Она злобно зыркнула на Яну.
– Будь добра, выйди. Мне нужно поспать.
Девушка собрала остриженные пряди и вышла, еле сдерживая слезы. Плакать хотелось не от обиды, а от жалости. Она прекрасно понимала, что Гордана не может отвечать за свои слова, и это случается все чаще.
Иногда, когда голова не была занята бесконечными заботами о Гордане, Яна думала об Андрее. Он не давал о себе знать и, скорее всего, давно и думать забыл о ее существовании.
Через пару дней после их встречи Яна нашла нового знакомого в Фейсбуке, постучалась в друзья. Особой сетевой активностью он не отличался, в основном его посты касались работы, иногда он выставлял фотографии из мест, где бывал. Запрос Яны Андрей принял быстро, поставил ей пару лайков, но больше никак себя не проявлял. Ни звонить, ни писать ему в какой-то из мессенджеров девушка не стала: рассудила, что навязываться ни к чему.
Да и не до Андрея ей было. Если бы он и вздумал позвать ее на свидание, она вряд ли смогла бы надолго отлучиться. Гордану одну не оставишь.
Яна даже в Мали Зворник перестала ездить: отоваривалась в ближайшем поселке Добра Трешна, где была пара продуктовых магазинов. Происходили эти вылазки по одной схеме: Яна приезжала на такси, шла в магазин, попросив водителя подождать, по-быстрому бросала в корзину продукты по списку и возвращалась домой.
Погода так и не наладилась. То и дело принимался лить дождь, ветер завывал так, что весь дом, казалось, дрожал и содрогался.
Доктор Милош как-то говорил, что в ветреные дни, бывает, отключается электричество. И как раз вечером того дня, когда Гордана пожелала остричь волосы, свет погас.
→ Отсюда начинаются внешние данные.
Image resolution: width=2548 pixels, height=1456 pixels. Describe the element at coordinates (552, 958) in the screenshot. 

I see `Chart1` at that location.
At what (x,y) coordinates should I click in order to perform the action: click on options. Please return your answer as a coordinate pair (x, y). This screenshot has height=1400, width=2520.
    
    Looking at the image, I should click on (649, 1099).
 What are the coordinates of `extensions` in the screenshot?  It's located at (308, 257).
Гордана впала в истерику, словно ребенок, который боится чудовищ, что таятся в темноте, и Яна никак не могла ее успокоить.
– Убери! Убери темноту! – вопила Гордана, пока Яна искала и зажигала свечи. – Оно живет в темноте! Оно всегда приходит в темноте и хочет… Зажги свет! Сейчас же!
Крики ее разносились по дому, пугая Яну до смерти. С перепугу она никак не могла найти свечи: забыла, где они хранятся, хотя специально положила поближе. Потом все же нашла, но потеряла спички.
Наконец, свечи были зажжены, Яна поставила в спальне Горданы целых пять штук. Больная мало-помалу успокоилась, задремала, и Яна смогла спуститься вниз. Куда звонить, кого звать на помощь, она не знала. Единственный известный ей номер телефона принадлежал доктору Милошу, ему-то она и рассказала о случившемся.
Доктор успокоил ее, вызвал техников, и вскоре свет в доме зажегся. Сидя в ярко освещенной комнате, Яна никак не могла прийти в себя. В душе ее, как ни гнала она от себя дурные мысли, поселился страх.
Она стала бояться снова остаться наедине с Горданой в темном доме. И страх этот был мистический, необоримый. Ей казалось, что их не двое, а трое: она, Гордана и… ее болезнь, каким-то образом получившая материальное воплощение, черной тенью нависшая над ними обеими.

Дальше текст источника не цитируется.